Akila Wijerathna explains the role small farmers play to ensure food supply

Many of the world’s most significant agricultural commodities are produced by smallholder farmers. On 24 percent of the planet’s gross agricultural land, 600 million smallholder farmers produce 28-31 percent of every crop and 30-34 percent of all food.

Therefore, smallholders play a crucial role in maintaining crop diversity.

A lack of land tenure security; accountability for intermediaries; and limited access to market, transport and technologies are among the factors affecting smallholder farmers’ ability to ensure that their products are sustainable.

Smaller farms have a greater diversity of crops than their large equivalents even though larger properties have unique crop compositions. Promoting diversity of farm sizes may foster a wider variety of crops at the landscape level and potentially lower climatic risks to the food system.

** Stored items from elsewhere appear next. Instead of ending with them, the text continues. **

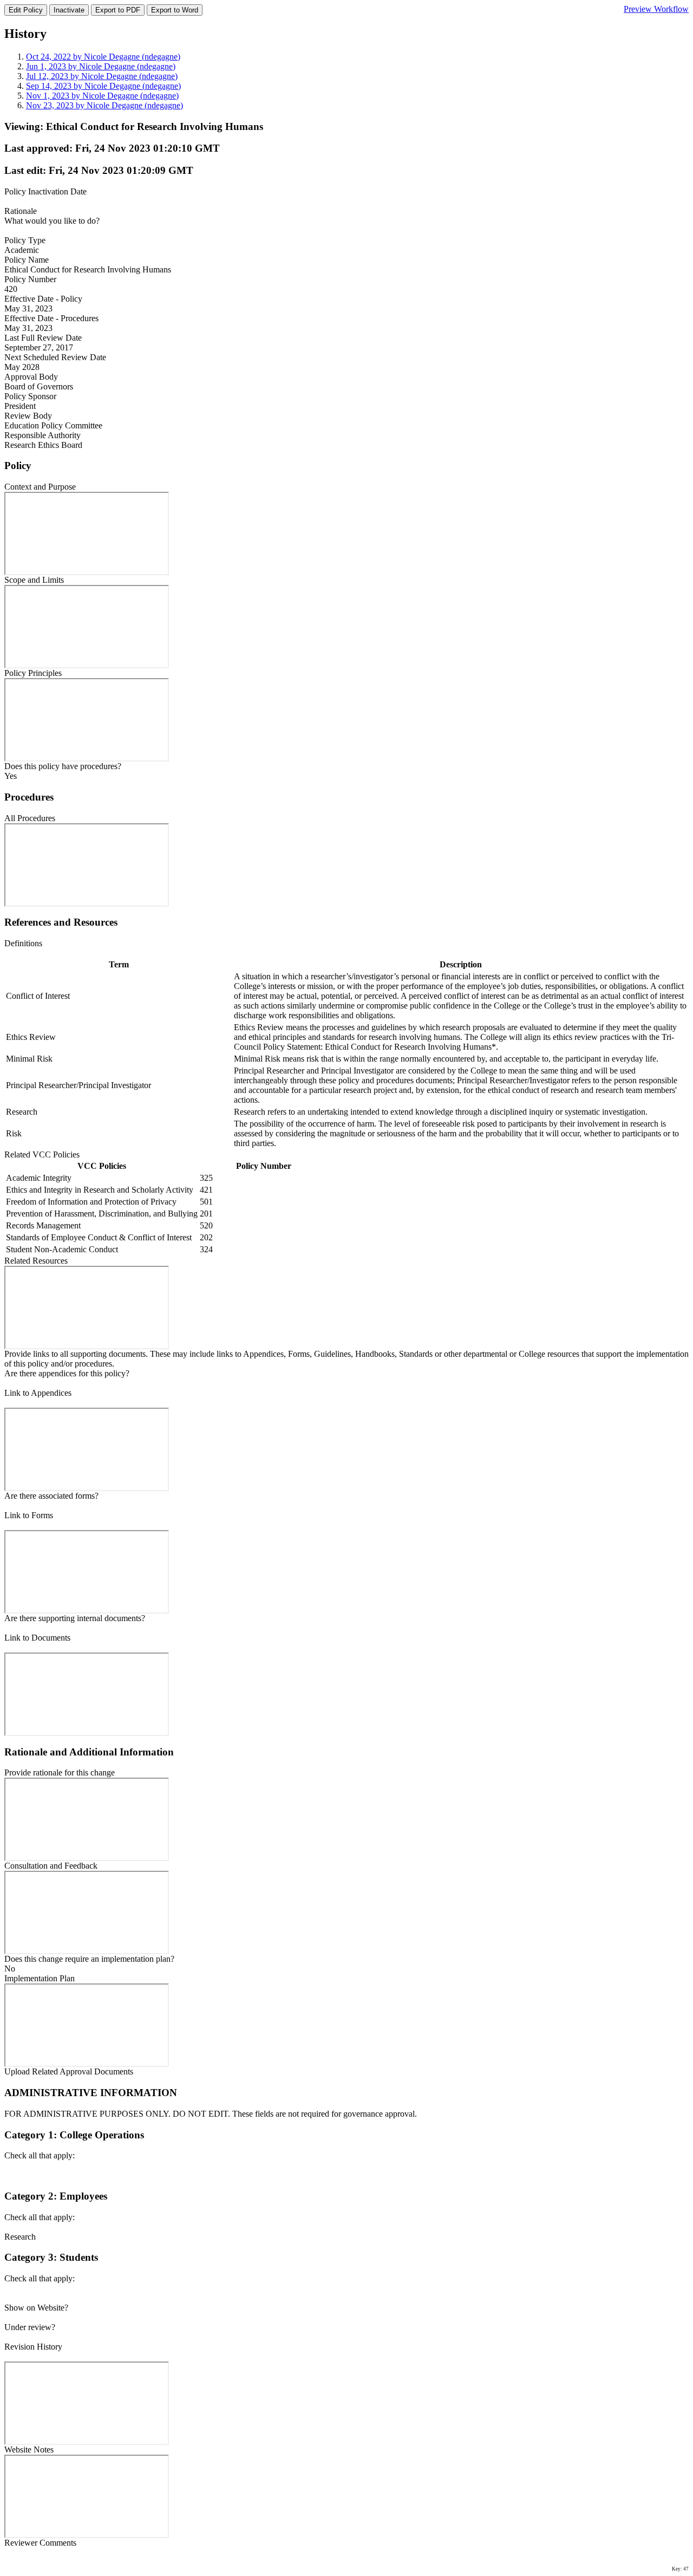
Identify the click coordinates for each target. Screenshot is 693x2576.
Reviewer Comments (40, 2542)
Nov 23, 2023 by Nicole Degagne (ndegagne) (104, 105)
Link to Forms (28, 1515)
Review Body (28, 415)
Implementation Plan (39, 1978)
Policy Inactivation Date (45, 191)
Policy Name (26, 259)
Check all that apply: (39, 2155)
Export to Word (174, 10)
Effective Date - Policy (43, 298)
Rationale (20, 211)
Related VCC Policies (42, 1154)
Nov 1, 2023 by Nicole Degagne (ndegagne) (102, 95)
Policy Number (30, 279)
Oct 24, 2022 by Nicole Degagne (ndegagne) (103, 56)
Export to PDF (117, 10)
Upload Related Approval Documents (68, 2071)
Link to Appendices (37, 1392)
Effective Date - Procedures (51, 318)
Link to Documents (37, 1637)
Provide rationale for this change (59, 1772)
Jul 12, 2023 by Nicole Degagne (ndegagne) (102, 76)
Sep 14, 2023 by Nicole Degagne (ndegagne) (103, 85)
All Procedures (29, 818)
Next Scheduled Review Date (55, 357)
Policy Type (24, 240)
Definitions (23, 943)
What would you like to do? (52, 220)
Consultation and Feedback (50, 1865)
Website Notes (29, 2449)
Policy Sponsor (30, 396)
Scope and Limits (34, 579)
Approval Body (31, 376)
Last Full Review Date (43, 337)
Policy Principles (33, 673)
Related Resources (36, 1260)
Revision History (33, 2346)
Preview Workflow (656, 9)
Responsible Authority (42, 435)
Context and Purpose (40, 486)
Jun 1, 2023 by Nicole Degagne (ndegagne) (100, 66)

The reliance on smallholder farmers to feed rising populations can’t be exaggerated; but the financial, technical and technological help they need is lacking. In almost every case, smallholder farmers are disproportionately affected by unusual weather occurrences, rising temperatures and depleting aquifers.

Digital innovations can increase small-scale farmers’ earnings, prompt the adoption of better practices and boost resilience to climate shocks, while reducing the gender gap and controlling food chain risks.

A greater emphasis must be placed on collaboration – between conventional and biological inputs, large and small farming communities, and public and private partners; and among nations that can produce large quantities of food, and those who depend on them.

Certification is a critical component of sustainable agriculture production traceability. As a result, producers and consumers could ensure that their agricultural products come from sustainable and deforestation free sources.

Furthermore, with consumers being more conscious about what they purchase, the demand for eco and sustainable labelling by certification providers will constantly increase. Therefore, smallholder inclusion in traceability will create incremental changes towards achieving sustainable agricultural practices.

Promoting sustainable change in smallholder agriculture can enhance food security without depleting natural resources. A key challenge for these farmers is their lack of information about what the market requires. Selling crops outside their local market can boost revenue, and the export of produce prevents smaller local markets from being flooded and a subsequent drop in prices.

The long-term goal is to improve farmer groups’ resilience to agricultural economic shocks. This will enable them to have reliable and diversified revenue streams that are based on quality production in large quantities enjoying solid relationships with various markets.

Encouraging them to diversify their revenue sources is another priority. This can take many forms.

For example, intercropping involves growing two crops that thrive together on the same site. Growing more crops such as vegetables can boost cash flows. Sometimes, farming family members can make handicrafts for sale; or they can engage in animal husbandry.

Women are key stakeholders in agri-food production but their contribution is often overlooked. They play significant roles in planting and harvesting in many farming communities – and this affects volumes, quality and sustainability. Yet, women don’t receive the same training or support as men because of their unrecognised inputs.

Firstly, farmers need agronomic education. Secondly, farming families must diversify by growing different crops, raising livestock or taking off-farm jobs. This reduces a family’s reliance on one source of income.

Small farmers are generally poorly informed about actual prices and their limited production means they sell to middlemen who offer low prices. Financial institutions view smallholders as poor credit risks, and loans aren’t frequently structured to meet their income and expense structures.

Finally, smallholders and their communities benefit from knowing and claiming their rights. This will reduce bureaucracy and corruption, and increase supply and margins. Large businesses, social enterprises and development organisations have roles to play in this process.

Therefore, those working with smallholder farmers must be aware of the potential challenges associated with cooperatives and other farmer groups. Cooperating with host governments’ extension agencies can scale down environmental and social difficulties in smallholder supply chains.

With adequate support – such as capacity development in financial and organisational management; marketing and design; conducive procurement policies; and access to certification schemes and new markets – smallholder farmers and producers can gain the skills, know­ledge and means needed to overcome market barriers – and foster profitable businesses and sustainable livelihoods.